Winter Park City Commission candidates Greg Seidel and Wes Naylor squared off once again before an audience of students and residents at a debate last Wednesday at Rollins College – the latest look at where each prospective Commissioner stands on the issues.
Incumbent Greg Seidel and challenger Wes Naylor were asked early on about infrastructure in the city and what gaps they would look to fix as Commissioner.
Naylor said his highest priorities included creating a “strong IT backbone,” improving traffic flow and preserving the city’s tree canopy.
“I think a big part of protecting our infrastructure is protecting our tree canopy, making sure we’re doing that correctly,” Naylor said. “That is a part of the charm, that is a part of the infrastructure in Winter Park. The parks are a part of the infrastructure of Winter Park, and we have to make sure that we’re resourcing them appropriately and monitoring that resourcing … so that the investments we’re making today do pay off and that we do not get in a situation where large groups of Oaks are dying at the same time.”

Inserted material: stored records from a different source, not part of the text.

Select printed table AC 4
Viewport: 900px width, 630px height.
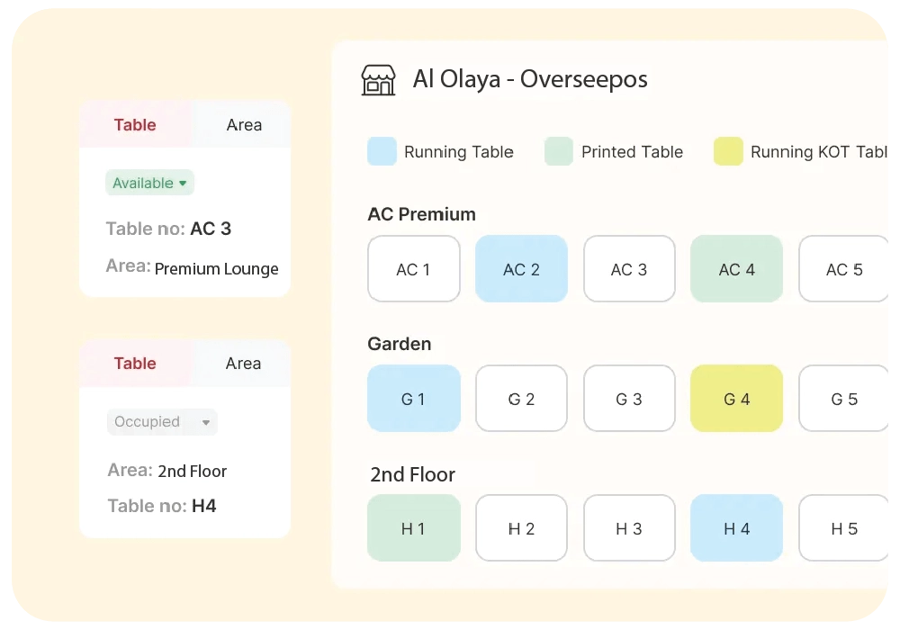[736, 268]
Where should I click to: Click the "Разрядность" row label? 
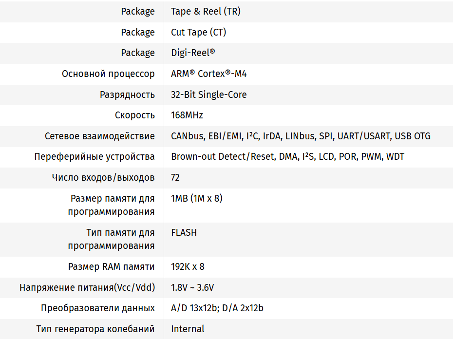127,94
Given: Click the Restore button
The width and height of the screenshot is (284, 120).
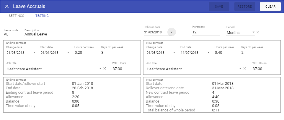Looking at the screenshot, I should click(x=245, y=7).
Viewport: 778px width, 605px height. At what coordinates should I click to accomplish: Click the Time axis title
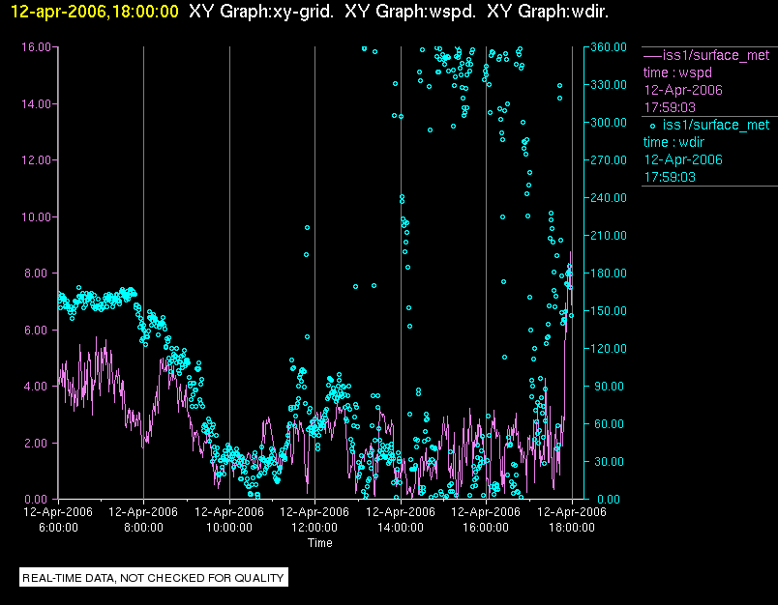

Seidel said his priorities are similar, focusing on improving traffic throughout the city and moving the power line undergrounding program forward – an effort that would allow trees to freely grow by eliminating the need for V-shaped cuts in the branches.
“By trade I’m a civil engineer and some people might even call me a ‘nerd’ because I get into the details of what’s actually being done,” Seidel said. “When we look at the infrastructure needs within the city, one thing I tell people is I do these plans for the DOT. I do these plans for Orange County. I do this plans for local governments. … All the details that have to go into that are something that you really need to understand so you can understand how to make the big picture work and you can understand how to get things done.”
Switching to the theme of Rollins College, both candidates were asked for their take on the role of education in Winter Park and how it can be improved.
“Much of Winter Park was built around Rollins College, it really is a genesis of the city,” Naylor said. “Education and learning are absolutely essential to what Winter Park is.”
“We’re not a school board and we don’t run the schools of Winter Park, so when you get to that education point there’s not much control … but it comes to the point of how we enable their success. How do we look into our community and partner with technology firms and make STEM a priority?”
Seidel said that raising his children in local schools like the Winter Park Day Nursery all the way up to Winter Park High School has given him a good perspective of the local school system.
“Winter Park residents highly value education – it’s shown in how good our schools are,” Seidel said.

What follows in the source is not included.